## [RECORDED DATA]
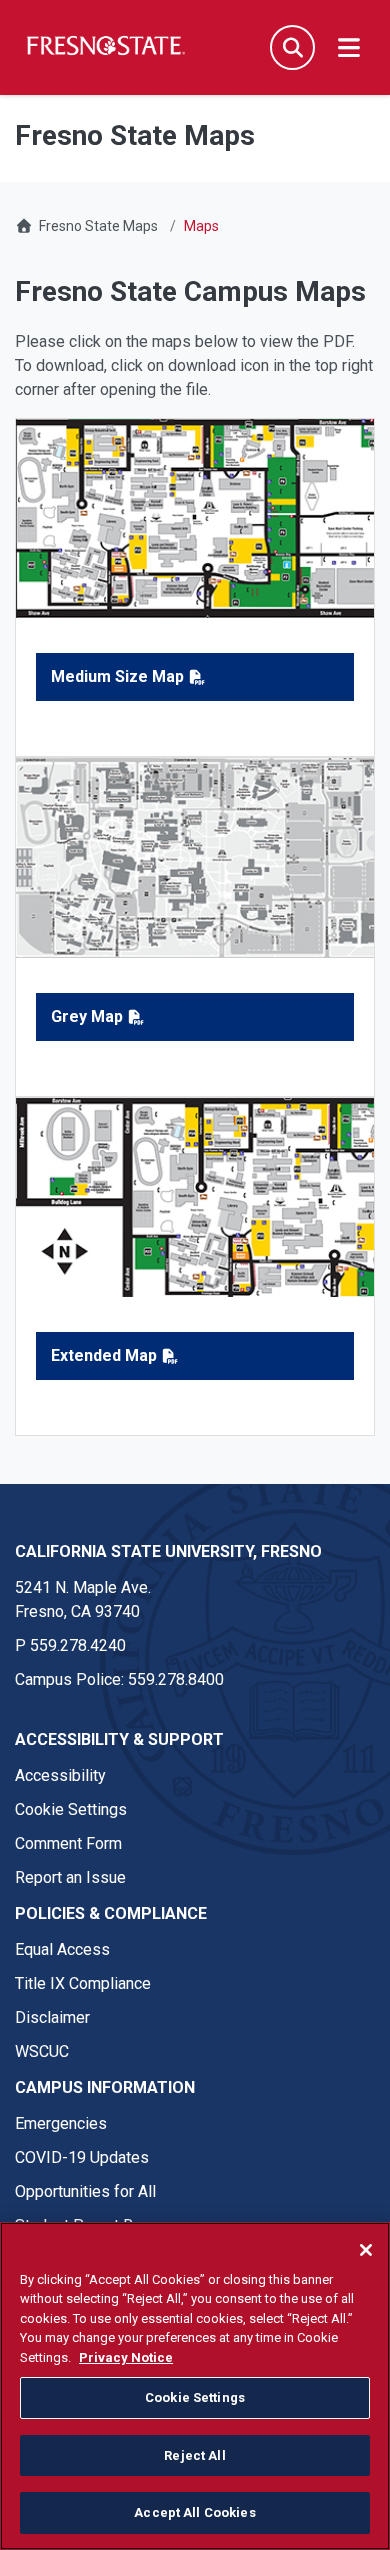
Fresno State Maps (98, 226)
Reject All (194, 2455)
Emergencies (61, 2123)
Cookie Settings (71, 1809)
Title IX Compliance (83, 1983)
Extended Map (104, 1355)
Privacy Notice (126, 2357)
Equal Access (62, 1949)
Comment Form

## [ACTIVITY]
The reply must hold each line of the records verbatim and no pictures.

## [EXPECTED ANSWER]
Fresno State Maps (98, 226)
Reject All (194, 2455)
Emergencies (61, 2123)
Cookie Settings (71, 1809)
Title IX Compliance (83, 1983)
Extended Map (104, 1355)
Privacy Notice (126, 2357)
Equal Access (62, 1949)
Comment Form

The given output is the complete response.